Karin Lohmann, Germersheim

Anleinpflicht: „Wer hat das Bedürfnis?“

Leserbrief zum Artikel „Hunde müssen überall an die Leine“, RHEINPFALZ vom 8. Juli.

Die Hunde anleinen! Wahrscheinlich stimmten die meisten Menschen der Ansicht zu, dass jenes Gesetz das beste sei, das nicht gemacht werden müsse – weil die Dinge sich von alleine regeln. Die Stadt hat jetzt aber ein „Gesetz“ sogar erweitert. Die neuen Regelungen stehen in der städtischen „Gefahrenabwehrverordnung“. Leinenzwang überall. Begründet hat das der städtische Ausschuss unter Vorsitz von Dr. Hofmann damit, dass die bisherigen Restriktionen noch stärker „an die Bedürfnisse der Stadt angepasst“ werden müssten. Das ist interessant. Da drängen sich Fragen auf. Um welche Bedürfnisse handelt es sich da? Wer genau hat das Bedürfnis? Kann man dem „Bedürfnis“ nicht auf andere Weise abhelfen? Wie viele Hundeangriffe gab es in Germersheim in welchem Zeitraum? Gerade in der Politik gilt: Wahrheit ist konkret.

Im Übrigen – potztausend – hatte man in der Vergangenheit nie den Eindruck, als ob „Gefahrenabwehr“ ein so zentrales Anliegen der lokalen Politik gewesen ist … Wenn man da so an das Atomkraftwerk, die Giftstoffdeponien im Hafen und im Depot, das Zwischenlager in Philippsburg denkt ... Sollte am Ende deswegen unter „Gefahrenabwehr“ etwas ganz anderes gemeint sein? Gefahrenabwehr, das meint doch nicht etwa Hundekacke? Na denn …

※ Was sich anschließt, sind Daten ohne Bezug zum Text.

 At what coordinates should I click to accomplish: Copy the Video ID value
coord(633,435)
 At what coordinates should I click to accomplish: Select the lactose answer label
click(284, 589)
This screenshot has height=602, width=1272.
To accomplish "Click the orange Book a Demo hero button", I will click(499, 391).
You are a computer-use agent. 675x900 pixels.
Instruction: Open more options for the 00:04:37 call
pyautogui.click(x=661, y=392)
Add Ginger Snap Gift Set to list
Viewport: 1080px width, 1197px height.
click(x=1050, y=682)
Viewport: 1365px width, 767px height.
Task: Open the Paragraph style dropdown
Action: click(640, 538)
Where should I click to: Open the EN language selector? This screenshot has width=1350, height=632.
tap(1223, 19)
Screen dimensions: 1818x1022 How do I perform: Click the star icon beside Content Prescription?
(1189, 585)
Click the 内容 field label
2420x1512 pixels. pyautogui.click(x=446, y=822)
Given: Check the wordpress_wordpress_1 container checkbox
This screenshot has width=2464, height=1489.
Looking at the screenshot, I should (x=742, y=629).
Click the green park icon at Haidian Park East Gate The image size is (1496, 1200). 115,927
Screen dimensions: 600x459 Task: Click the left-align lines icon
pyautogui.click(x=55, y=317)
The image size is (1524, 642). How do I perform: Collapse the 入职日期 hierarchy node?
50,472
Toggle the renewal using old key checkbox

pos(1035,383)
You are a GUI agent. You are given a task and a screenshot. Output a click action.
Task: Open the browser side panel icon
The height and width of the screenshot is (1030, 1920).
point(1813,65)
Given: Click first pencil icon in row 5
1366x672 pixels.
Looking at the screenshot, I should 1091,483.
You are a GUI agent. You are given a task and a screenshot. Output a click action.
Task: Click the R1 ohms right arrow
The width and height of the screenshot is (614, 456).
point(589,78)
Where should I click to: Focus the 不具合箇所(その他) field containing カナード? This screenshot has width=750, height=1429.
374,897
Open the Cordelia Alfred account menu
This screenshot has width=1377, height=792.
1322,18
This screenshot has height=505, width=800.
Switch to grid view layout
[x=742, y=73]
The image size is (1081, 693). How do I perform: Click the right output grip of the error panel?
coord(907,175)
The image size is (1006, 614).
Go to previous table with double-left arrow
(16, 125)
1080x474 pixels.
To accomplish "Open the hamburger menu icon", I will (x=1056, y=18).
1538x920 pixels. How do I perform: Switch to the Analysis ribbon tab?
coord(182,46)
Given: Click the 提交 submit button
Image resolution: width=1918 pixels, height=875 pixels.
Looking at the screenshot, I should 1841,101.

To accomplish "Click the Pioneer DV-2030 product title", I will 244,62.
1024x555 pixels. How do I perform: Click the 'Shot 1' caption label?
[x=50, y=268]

Rainer Bräuer, Germersheim

Streckenreaktivierung: „Eingriff ins Ökosystem“

Leserbrief zur Berichterstattung über „Reaktivierung der Bahnstrecke Germersheim - Landau“, hier: Anmerkung zum Leserbrief von Heinz Gerhard Theis, Westheim, „Einseitige beleuchtet“, in der RHEINPFALZ vom 8. Juli.Herr Theis greift einen wichtigen Punkt auf, der in der bisherigen Berichterstattung noch nicht einmal ansatzweise aufgegriffen wurde. Seit ihrer Stilllegung hat sich entlang der Bahntrasse ein wertvoller Lebensraum für Tiere und Pflanzen entwickelt. Besonders bedeutsam ist das Gelände für Echsen, besonders für Zauneidechsen und die Vogelfauna. Das ganze Spektrum an heckenbrütenden Vogelarten wie Nachtigall, fast alle Grasmückenarten, Goldammern, Finkenvögel bis hin zum Rotkehlchen kann man entlang der Trasse antreffen. Besonders bedeutsam ist das Gelände für Arten der Roten Liste wie Neuntöter, Schwarzkehlchen und den Steinkauz, der unmittelbar neben der Bahnlinie regelmäßig brütet. In einer Feldflur, die durch den zunehmenden intensiven Gemüseanbau mit all seinen negativen Auswirkungen auf das Ökosystem geprägt ist, stellt die Trasse einen wichtigen Baustein im Biotopverbundsystem dar. Man muss davon ausgehen, dass eine mögliche Reaktivierung der Strecke nur mit einer gleichzeitigen Elektrifizierung sinnvoll sein kann. Dies bedeutet, dass im Einzugsbereich des Gleiskörpers kein Baum und Strauch mehr stehen bleibt. Dass die Bahn bei Rodungsarbeiten nicht gerade zimperlich mit der Natur umgeht, ist weitläufig bekannt.

Die Auswirkungen einer möglichen Reaktivierung auf die Natur wären gravierend. Mit der damit verbundenen Ausräumung der Landschaft würde ein bedeutendes Element im Biotopverbund verloren gehen. Angrenzende Ökoflächen würden ebenfalls in Mitleidenschaft gezogen. Auch der Naherholungswert für die ortsansässigen Bürger wäre deutlich gemindert. Wenn schon die Bewertungskriterien für die Reaktivierung angepasst werden sollen, weil die bisherige Betrachtungsweise keine Wirtschaftlichkeit ergab, müssen auch die naturschutzrelevanten Auswirkungen in die Waagschale geworfen werden. Von Landrat Fritz Brechtel, selbst promovierter Biologe, vermisse ich, dass dieses Thema bisher in keiner Weise aufgegriffen wurde.